Setiap jurnalis terikat oleh kode etik. Etika yang melingkupi pekerjaan jurnalis tak hanya berhenti pada proses peliputan seperti menolak amplop, tetapi juga pada saat penulisan atau pelaporan.
Saya terkejut dan sangat marah dengan beberapa tulisan viral oleh Ridho Permana di situs daring VIVA terkait seksisme terhadap para atlet perempuan Olimpiade Tokyo 2020.
Pemberitaan tersebut jelas melanggar beberapa pasal Kode Etik Jurnalistik, yaitu pasal ke-4 yang menyebutkan wartawan Indonesia tidak membuat berita bohong, fitnah, sadis, dan cabul.
Kemudian pasal ke-2 mengenai wartawan Indonesia menempuh cara-cara yang profesional dalam melaksanakan tugas jurnalistik”.
Selain itu, juga pasal ke-8 dengan bunyi “Wartawan Indonesia tidak menulis atau menyiarkan berita berdasarkan prasangka atau diskriminasi terhadap seseorang atas dasar perbedaan suku, ras, warna kulit, agama, jenis kelamin, dan bahasa serta tidak merendahkan martabat orang lemah, miskin, sakit, cacat jiwa, atau cacat jasmani.”

_ _ _ _ _ _ _

Teruskan teks di atas tentang kode etik jurnalistik dan pemberitaan seksis, dimulai dari kalimat sesudah kalimat terakhirnya.

_Informasi yang Diberikan_
_ _ _ _ _ _ _

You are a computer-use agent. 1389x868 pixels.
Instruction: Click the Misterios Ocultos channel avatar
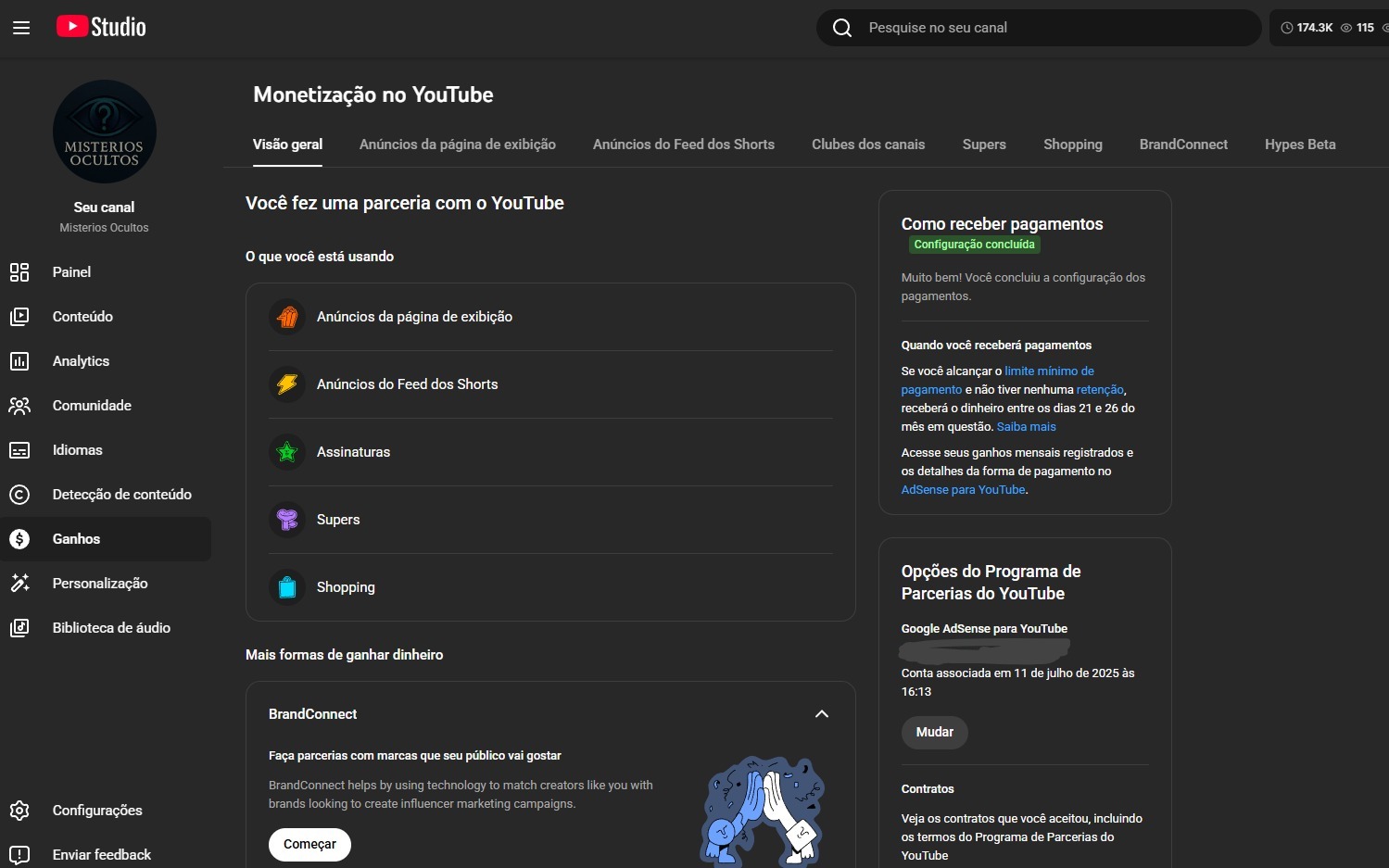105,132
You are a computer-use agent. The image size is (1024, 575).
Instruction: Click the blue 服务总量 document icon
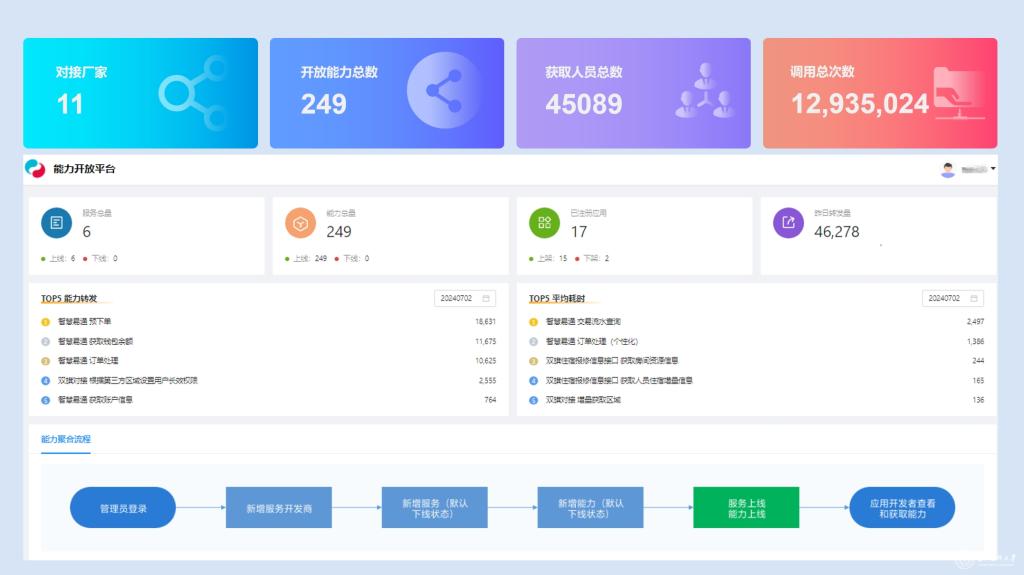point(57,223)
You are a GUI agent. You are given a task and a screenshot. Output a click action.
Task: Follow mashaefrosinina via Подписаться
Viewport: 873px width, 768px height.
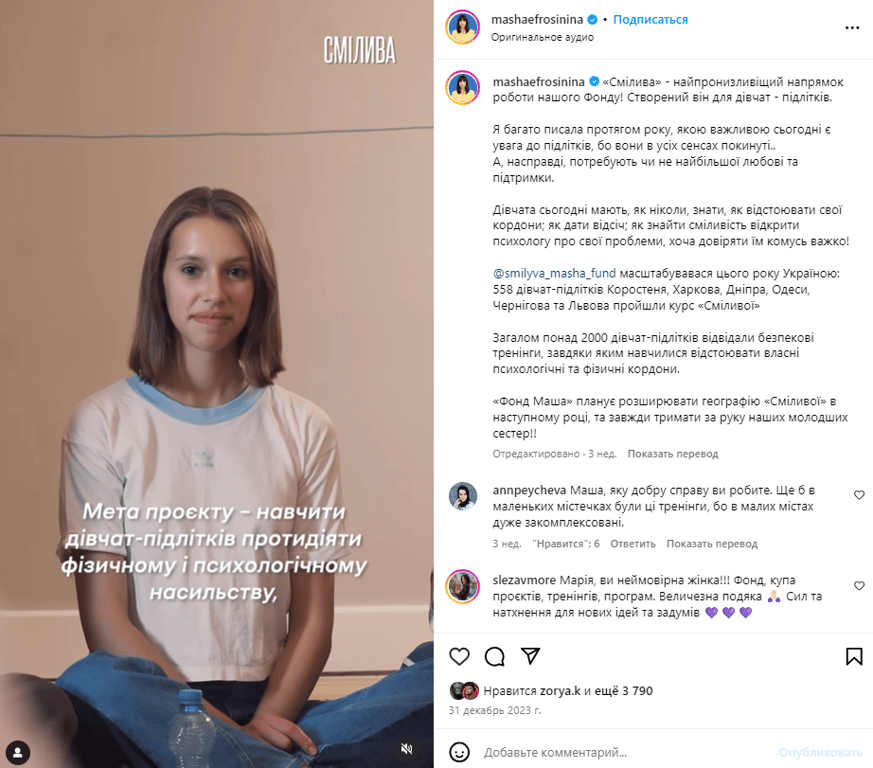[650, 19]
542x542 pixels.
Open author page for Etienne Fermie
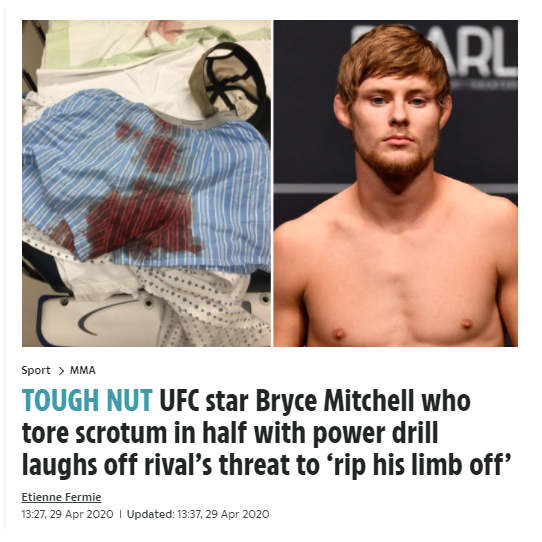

_ _ _ _ _ _ _

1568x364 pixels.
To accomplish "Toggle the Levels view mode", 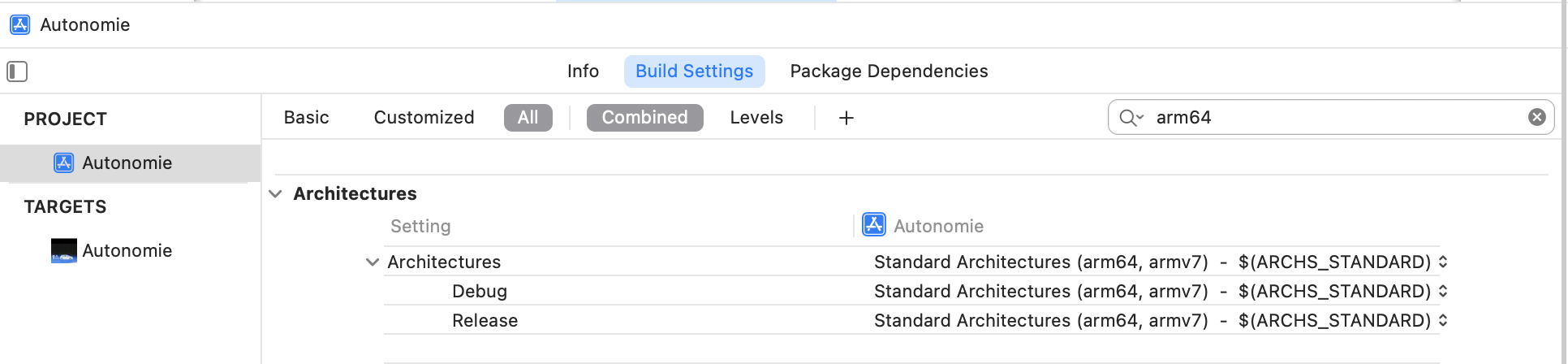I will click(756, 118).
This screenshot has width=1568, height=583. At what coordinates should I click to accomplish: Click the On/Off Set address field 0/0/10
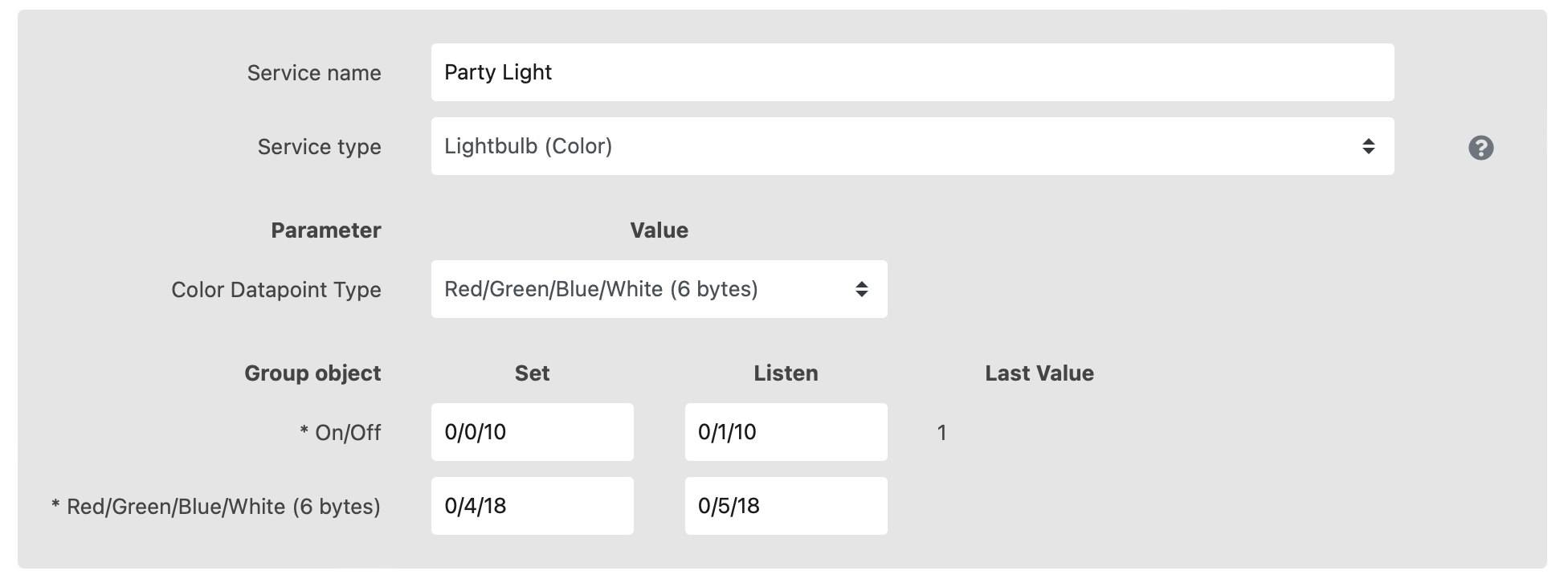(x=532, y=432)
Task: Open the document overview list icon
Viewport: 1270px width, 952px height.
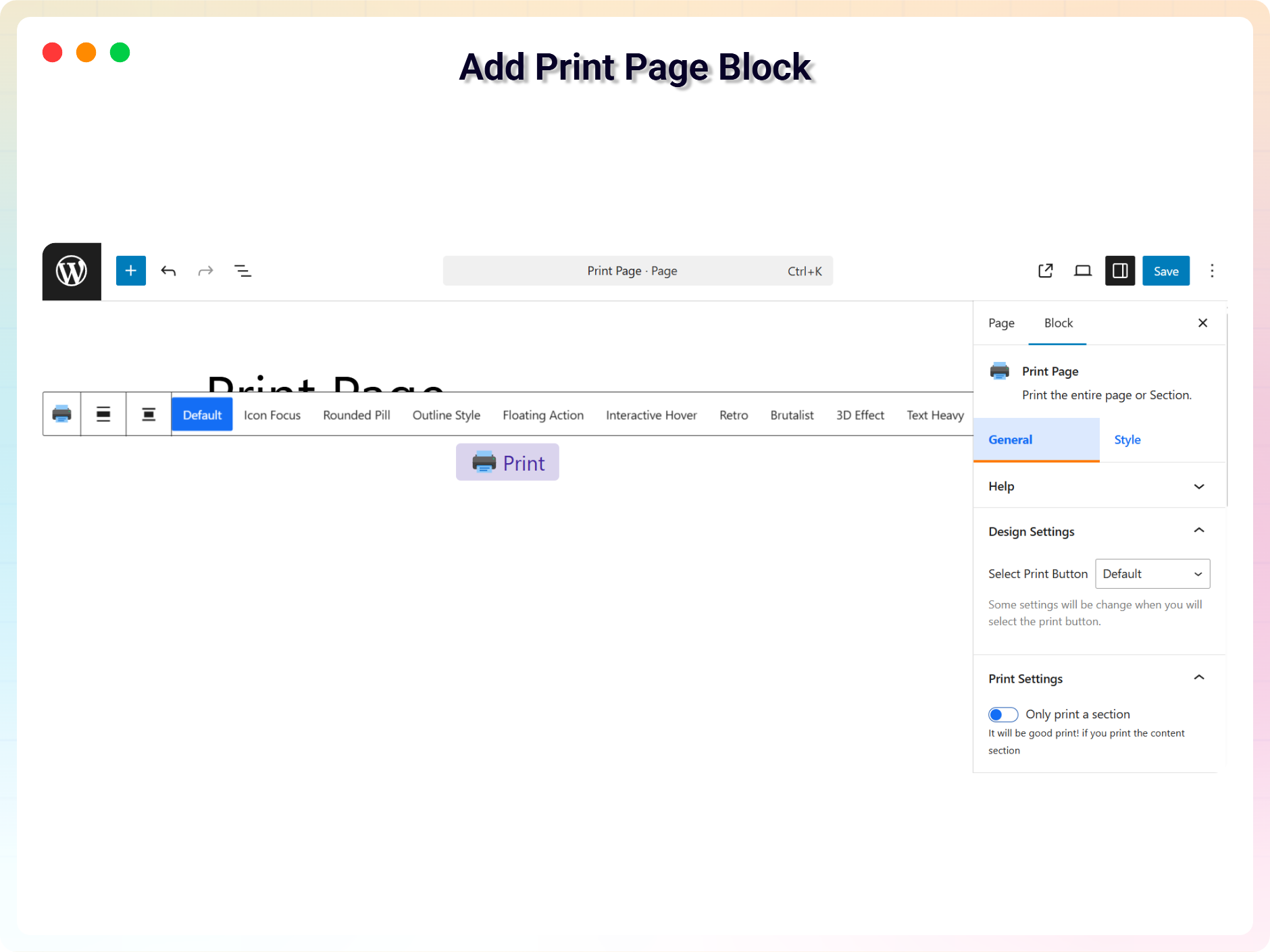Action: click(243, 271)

_ _ _ _ _ _ _

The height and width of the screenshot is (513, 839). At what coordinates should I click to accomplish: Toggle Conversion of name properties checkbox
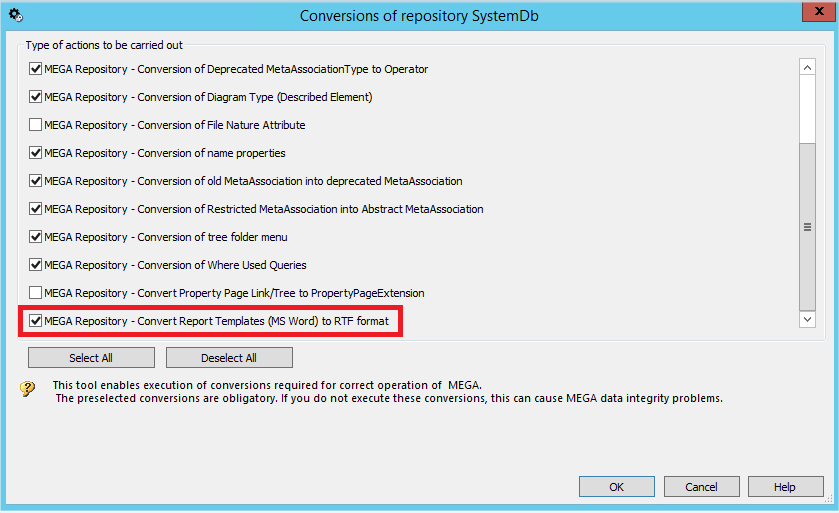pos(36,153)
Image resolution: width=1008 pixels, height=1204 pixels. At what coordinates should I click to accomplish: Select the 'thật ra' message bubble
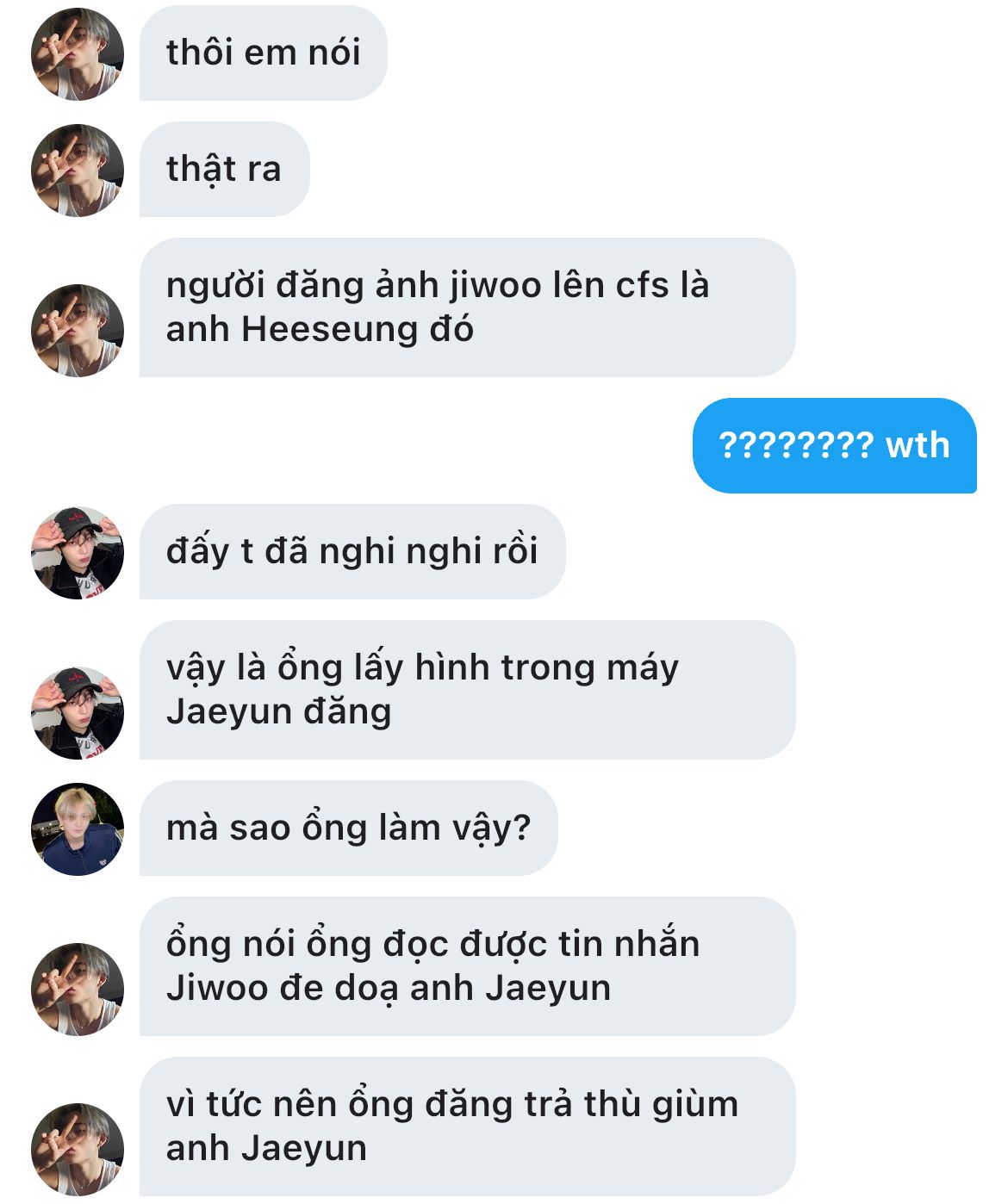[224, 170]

_ _ _ _ _ _ _

_Hasil_
Alih-alih mewartakan kemampuan personal dan profesional para atlet, media tersebut justru lebih menyorot tubuh dan penampilan atlet dengan bumbu seksis dan komentar cabul. Pemberitaan yang sarat subordinasi ini merupakan bentuk diskriminasi gender.
Representasi perempuan di media seperti ini biasanya kembali ke ungkapan pembenaran bahwa media merefleksikan budaya masyarakatnya. Padahal cara tersebut justru semakin menguatkan situasi dan pemikiran masyarakat yang patriarkal.
Kondisi ini membuat perempuan harus berdiri sendiri melawan struktur yang membuatnya terperangkap dalam aksi marjinalisasi.
Perempuan Masih Dianggap Objek
Hingga sekarang seksisme masih saja melingkupi pemberitaan di media, salah satunya media daring. Demi mengejar trafik pembaca, masih banyak media daring memilih untuk membuat judul click bait yang sangat seksis.